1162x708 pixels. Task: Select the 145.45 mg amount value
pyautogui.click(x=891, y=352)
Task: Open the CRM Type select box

###

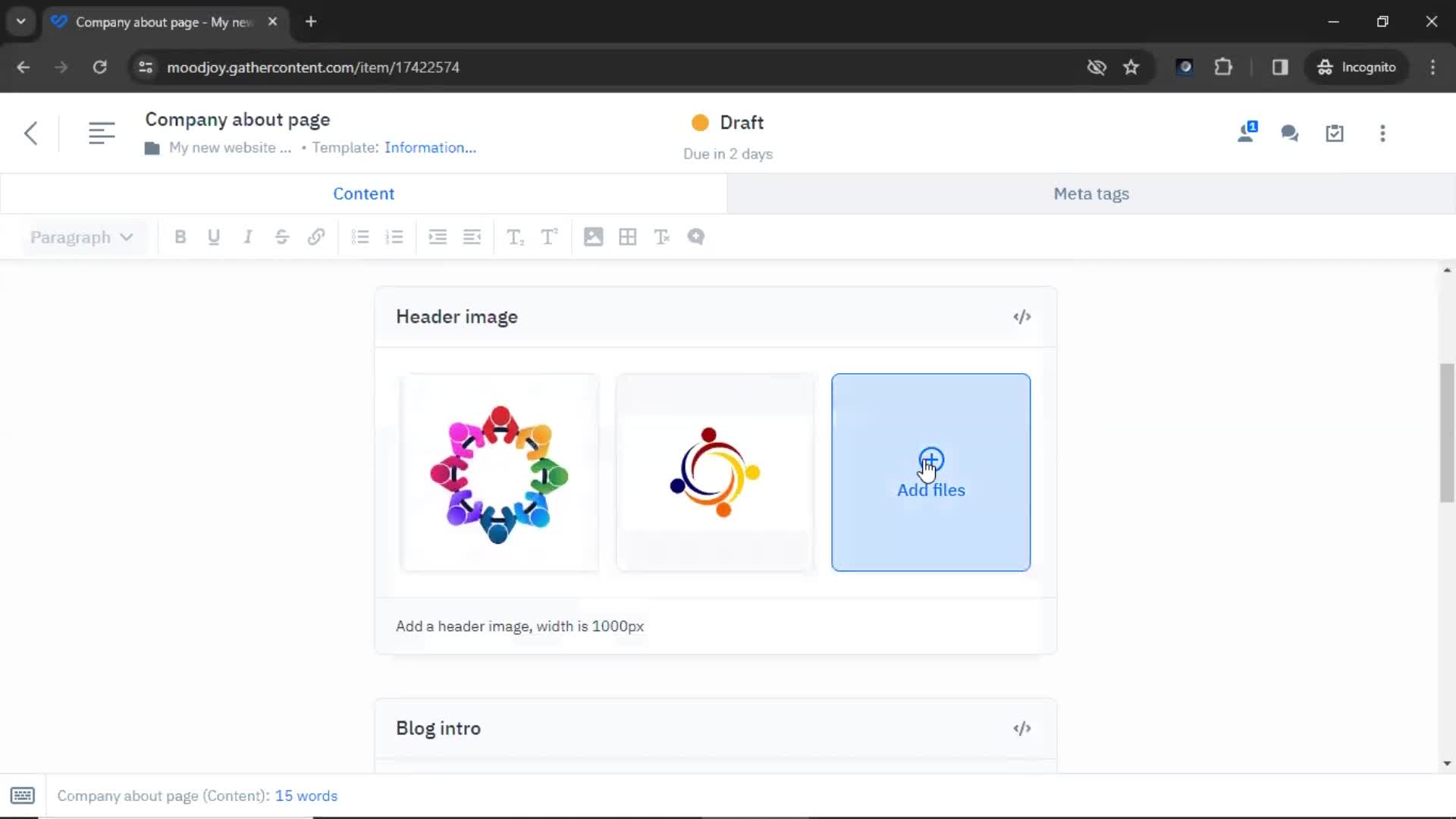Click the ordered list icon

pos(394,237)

###

*EXERCISE PROMPT*. Scale everything from the line containing "1162x708 pixels. Task: Select" down to the line containing "Task: Open the CRM Type select box", giving those lines again with the requests unchanged. Multiply each click coordinate in the answers by 2.15 and round it to a whole number, halves up, and leave out the rest of the material.

*FULL ANSWER*.
1162x708 pixels. Task: Select the 145.45 mg amount value
pyautogui.click(x=1916, y=757)
Task: Open the CRM Type select box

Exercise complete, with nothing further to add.